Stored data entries
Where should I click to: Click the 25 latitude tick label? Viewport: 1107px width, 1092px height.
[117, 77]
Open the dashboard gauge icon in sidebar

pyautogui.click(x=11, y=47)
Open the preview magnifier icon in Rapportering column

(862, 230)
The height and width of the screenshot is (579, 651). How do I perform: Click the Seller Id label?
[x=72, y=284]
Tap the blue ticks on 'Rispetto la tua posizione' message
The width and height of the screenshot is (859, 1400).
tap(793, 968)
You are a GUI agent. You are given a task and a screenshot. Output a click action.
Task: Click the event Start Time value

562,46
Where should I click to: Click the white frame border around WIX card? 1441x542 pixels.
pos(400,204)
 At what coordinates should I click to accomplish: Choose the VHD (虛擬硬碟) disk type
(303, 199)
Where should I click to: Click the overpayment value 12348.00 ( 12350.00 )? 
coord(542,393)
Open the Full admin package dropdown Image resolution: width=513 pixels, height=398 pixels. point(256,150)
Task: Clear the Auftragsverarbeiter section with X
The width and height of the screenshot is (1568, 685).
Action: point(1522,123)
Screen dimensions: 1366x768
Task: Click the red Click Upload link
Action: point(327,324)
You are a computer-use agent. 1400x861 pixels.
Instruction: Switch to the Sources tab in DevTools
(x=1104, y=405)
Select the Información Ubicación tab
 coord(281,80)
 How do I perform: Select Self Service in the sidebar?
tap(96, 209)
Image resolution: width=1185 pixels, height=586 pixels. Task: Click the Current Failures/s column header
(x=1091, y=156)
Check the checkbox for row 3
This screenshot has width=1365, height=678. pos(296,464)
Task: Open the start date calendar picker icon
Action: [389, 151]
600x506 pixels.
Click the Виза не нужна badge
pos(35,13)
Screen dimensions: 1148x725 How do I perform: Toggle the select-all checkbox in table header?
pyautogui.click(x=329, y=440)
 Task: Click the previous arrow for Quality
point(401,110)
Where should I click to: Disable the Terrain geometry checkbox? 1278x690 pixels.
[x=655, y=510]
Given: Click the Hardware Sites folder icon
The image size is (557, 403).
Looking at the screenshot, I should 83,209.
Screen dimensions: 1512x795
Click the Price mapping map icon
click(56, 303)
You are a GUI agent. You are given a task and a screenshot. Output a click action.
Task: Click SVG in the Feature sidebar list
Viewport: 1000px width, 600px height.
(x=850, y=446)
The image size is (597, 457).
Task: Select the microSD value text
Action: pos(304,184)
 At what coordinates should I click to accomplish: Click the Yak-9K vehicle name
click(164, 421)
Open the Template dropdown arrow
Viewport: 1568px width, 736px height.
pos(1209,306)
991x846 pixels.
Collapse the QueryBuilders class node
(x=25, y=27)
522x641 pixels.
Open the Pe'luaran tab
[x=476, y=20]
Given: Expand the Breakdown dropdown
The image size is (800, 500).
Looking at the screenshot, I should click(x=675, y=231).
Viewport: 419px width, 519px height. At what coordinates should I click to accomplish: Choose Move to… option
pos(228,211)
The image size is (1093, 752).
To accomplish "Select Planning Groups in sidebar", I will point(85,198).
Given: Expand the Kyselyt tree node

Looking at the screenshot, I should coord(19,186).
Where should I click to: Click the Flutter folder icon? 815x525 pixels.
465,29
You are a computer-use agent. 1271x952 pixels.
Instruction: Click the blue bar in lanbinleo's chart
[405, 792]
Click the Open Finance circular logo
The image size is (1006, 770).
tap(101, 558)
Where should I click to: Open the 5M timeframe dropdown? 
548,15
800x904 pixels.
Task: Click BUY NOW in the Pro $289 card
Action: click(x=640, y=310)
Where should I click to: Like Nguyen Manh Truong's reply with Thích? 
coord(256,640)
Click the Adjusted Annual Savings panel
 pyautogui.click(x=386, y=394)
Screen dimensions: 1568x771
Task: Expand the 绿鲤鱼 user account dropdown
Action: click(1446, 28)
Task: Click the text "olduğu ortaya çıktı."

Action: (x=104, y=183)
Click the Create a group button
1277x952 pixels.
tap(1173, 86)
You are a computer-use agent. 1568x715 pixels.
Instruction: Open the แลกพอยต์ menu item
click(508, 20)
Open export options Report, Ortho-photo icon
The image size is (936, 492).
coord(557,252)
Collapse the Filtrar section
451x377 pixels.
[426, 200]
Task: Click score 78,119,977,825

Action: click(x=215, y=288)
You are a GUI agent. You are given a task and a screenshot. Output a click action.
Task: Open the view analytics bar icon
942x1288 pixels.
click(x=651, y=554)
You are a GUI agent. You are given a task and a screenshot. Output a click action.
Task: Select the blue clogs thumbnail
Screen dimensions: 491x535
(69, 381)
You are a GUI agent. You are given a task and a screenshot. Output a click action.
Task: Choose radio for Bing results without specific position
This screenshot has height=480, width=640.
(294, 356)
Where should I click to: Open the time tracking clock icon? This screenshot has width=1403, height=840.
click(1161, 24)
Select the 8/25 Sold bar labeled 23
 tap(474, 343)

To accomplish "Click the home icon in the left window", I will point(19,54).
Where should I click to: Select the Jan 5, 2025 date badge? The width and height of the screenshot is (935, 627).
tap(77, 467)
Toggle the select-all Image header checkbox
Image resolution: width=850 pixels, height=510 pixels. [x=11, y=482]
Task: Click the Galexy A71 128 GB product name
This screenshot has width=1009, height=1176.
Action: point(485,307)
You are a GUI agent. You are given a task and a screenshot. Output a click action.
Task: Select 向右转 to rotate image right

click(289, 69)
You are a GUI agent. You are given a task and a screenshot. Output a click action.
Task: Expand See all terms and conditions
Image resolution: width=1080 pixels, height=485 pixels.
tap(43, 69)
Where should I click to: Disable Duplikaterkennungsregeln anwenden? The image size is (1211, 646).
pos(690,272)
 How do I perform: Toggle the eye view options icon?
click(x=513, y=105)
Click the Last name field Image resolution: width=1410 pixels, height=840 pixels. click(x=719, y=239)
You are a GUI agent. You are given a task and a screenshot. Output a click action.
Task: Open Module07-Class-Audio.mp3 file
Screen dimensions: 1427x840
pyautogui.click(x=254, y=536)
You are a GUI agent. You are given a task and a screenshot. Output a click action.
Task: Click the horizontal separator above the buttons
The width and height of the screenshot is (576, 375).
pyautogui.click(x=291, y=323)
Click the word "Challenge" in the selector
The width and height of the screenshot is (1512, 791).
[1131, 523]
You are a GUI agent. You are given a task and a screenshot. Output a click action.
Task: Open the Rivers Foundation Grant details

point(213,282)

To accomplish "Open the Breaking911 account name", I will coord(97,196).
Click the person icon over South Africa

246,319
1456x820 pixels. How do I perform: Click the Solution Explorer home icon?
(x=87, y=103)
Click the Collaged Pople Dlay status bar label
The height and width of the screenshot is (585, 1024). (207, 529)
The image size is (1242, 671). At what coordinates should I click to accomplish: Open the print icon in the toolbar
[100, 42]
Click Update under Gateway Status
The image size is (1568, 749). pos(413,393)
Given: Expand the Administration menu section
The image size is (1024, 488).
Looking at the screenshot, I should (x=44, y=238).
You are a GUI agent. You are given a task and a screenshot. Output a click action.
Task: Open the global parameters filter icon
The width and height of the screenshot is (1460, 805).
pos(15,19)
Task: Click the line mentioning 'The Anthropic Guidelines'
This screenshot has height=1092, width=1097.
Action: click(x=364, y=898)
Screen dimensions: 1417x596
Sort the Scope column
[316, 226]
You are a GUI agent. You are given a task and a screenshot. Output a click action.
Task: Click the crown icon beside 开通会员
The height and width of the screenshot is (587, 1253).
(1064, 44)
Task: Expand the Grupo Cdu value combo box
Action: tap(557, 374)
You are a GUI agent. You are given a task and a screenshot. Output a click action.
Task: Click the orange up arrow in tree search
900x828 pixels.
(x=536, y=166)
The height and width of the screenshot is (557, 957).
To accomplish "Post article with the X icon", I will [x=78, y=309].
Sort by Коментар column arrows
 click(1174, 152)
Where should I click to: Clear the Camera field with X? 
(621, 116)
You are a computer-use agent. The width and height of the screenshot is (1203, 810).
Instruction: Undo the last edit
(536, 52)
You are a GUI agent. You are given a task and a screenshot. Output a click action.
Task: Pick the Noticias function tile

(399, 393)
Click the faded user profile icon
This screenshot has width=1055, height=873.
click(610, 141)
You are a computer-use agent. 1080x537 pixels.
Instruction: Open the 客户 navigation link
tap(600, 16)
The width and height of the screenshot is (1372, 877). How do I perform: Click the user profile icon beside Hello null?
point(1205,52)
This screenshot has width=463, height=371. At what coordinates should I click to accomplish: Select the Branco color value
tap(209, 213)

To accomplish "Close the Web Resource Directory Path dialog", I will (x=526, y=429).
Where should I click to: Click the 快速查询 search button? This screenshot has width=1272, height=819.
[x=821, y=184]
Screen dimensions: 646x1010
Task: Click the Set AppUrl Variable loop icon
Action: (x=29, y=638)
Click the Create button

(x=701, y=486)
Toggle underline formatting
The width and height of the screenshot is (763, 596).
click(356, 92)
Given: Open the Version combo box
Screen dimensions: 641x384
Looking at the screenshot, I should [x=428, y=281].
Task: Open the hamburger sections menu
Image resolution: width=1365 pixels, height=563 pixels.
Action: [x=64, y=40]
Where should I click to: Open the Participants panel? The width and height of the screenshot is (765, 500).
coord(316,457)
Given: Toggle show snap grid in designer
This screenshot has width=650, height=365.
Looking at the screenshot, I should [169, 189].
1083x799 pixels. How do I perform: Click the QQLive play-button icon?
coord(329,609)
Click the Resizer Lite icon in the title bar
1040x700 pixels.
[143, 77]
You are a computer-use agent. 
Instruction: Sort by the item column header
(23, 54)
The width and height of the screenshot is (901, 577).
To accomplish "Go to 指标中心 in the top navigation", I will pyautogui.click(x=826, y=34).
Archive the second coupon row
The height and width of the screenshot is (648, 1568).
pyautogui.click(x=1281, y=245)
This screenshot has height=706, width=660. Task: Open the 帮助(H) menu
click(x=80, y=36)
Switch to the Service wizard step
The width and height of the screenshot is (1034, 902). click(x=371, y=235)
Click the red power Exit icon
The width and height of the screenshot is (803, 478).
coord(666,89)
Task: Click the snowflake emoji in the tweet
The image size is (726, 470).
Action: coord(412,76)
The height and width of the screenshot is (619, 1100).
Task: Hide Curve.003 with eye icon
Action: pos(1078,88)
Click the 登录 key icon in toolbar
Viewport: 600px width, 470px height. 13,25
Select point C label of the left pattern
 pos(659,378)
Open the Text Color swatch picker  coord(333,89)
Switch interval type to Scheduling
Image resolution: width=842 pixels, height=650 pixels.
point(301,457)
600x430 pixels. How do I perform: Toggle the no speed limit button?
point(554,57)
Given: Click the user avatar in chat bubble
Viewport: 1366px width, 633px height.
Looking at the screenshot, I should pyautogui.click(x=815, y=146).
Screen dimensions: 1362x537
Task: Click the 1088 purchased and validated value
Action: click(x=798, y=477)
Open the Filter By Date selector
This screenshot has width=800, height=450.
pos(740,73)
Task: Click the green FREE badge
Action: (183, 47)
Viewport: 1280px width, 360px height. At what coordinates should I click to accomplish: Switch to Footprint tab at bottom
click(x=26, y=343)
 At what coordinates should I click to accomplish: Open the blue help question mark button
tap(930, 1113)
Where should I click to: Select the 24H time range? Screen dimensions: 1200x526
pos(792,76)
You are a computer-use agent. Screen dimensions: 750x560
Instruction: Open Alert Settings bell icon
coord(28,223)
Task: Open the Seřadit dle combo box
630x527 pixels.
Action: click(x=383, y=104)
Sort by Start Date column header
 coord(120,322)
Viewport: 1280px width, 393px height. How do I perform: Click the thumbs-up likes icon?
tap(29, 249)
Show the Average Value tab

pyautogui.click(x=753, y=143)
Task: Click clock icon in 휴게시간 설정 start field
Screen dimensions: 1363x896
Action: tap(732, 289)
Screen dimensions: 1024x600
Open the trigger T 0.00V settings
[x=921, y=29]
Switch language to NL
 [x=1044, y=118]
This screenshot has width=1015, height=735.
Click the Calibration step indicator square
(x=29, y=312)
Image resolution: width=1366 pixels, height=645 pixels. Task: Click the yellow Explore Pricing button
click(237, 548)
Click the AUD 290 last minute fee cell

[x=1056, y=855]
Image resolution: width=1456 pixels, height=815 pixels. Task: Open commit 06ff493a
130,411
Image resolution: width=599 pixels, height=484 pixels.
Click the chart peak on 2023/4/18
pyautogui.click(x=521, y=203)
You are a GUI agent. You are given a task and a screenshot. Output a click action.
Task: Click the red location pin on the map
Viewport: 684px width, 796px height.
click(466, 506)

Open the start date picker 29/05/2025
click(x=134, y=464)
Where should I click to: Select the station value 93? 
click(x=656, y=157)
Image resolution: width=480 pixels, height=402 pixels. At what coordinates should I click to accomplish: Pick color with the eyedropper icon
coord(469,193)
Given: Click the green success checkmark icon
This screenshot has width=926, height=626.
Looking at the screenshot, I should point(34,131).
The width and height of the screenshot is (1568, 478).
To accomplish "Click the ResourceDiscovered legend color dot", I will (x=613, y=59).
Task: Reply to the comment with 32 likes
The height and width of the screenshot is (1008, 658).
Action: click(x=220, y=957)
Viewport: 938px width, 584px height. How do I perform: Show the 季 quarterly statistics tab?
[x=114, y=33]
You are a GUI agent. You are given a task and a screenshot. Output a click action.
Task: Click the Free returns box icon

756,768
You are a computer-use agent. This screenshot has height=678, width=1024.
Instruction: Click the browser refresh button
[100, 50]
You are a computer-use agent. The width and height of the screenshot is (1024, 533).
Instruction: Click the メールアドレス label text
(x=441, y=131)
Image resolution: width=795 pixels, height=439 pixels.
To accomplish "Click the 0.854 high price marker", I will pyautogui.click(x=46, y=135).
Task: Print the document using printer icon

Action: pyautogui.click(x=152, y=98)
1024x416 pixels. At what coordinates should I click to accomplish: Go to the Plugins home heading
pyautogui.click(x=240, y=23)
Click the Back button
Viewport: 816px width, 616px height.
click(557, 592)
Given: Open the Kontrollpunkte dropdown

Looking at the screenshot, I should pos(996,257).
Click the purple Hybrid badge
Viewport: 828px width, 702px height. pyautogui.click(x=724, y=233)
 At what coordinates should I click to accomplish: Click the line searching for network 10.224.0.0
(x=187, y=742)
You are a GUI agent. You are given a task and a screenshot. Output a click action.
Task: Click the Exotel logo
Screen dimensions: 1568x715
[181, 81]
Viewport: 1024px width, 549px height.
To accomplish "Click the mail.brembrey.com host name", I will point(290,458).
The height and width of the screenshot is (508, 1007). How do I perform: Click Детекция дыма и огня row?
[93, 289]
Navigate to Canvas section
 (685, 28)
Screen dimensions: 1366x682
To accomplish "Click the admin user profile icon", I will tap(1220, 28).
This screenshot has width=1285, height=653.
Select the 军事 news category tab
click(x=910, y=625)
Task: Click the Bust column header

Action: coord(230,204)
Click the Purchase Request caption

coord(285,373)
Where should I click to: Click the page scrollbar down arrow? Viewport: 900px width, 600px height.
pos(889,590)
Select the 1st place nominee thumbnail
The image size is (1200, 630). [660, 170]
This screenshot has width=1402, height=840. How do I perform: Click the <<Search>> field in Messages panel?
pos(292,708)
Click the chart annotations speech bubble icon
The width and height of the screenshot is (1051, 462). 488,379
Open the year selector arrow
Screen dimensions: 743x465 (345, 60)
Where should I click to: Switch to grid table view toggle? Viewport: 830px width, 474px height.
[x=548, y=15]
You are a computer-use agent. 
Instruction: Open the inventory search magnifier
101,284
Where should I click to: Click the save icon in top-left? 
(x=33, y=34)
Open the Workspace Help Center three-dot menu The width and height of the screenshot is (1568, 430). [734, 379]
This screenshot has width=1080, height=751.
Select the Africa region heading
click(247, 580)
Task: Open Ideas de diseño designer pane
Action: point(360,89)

◆ TASK OBJECTIVE ◆
Where does "computer" occur in the data? Copy each line that has it.

◆ WRITTEN RESPONSE ◆
You are a computer-use agent. 1400x861 pixels.
You are a computer-use agent. 1271x952 pixels.
You are a computer-use agent. 1568x715 pixels.
You are a computer-use agent. The width and height of the screenshot is (1203, 810).
You are a computer-use agent. 1080x537 pixels.
You are a computer-use agent. 
You are a computer-use agent. Screen dimensions: 750x560
You are a computer-use agent. This screenshot has height=678, width=1024.
You are a computer-use agent. The width and height of the screenshot is (1024, 533).
You are a computer-use agent. 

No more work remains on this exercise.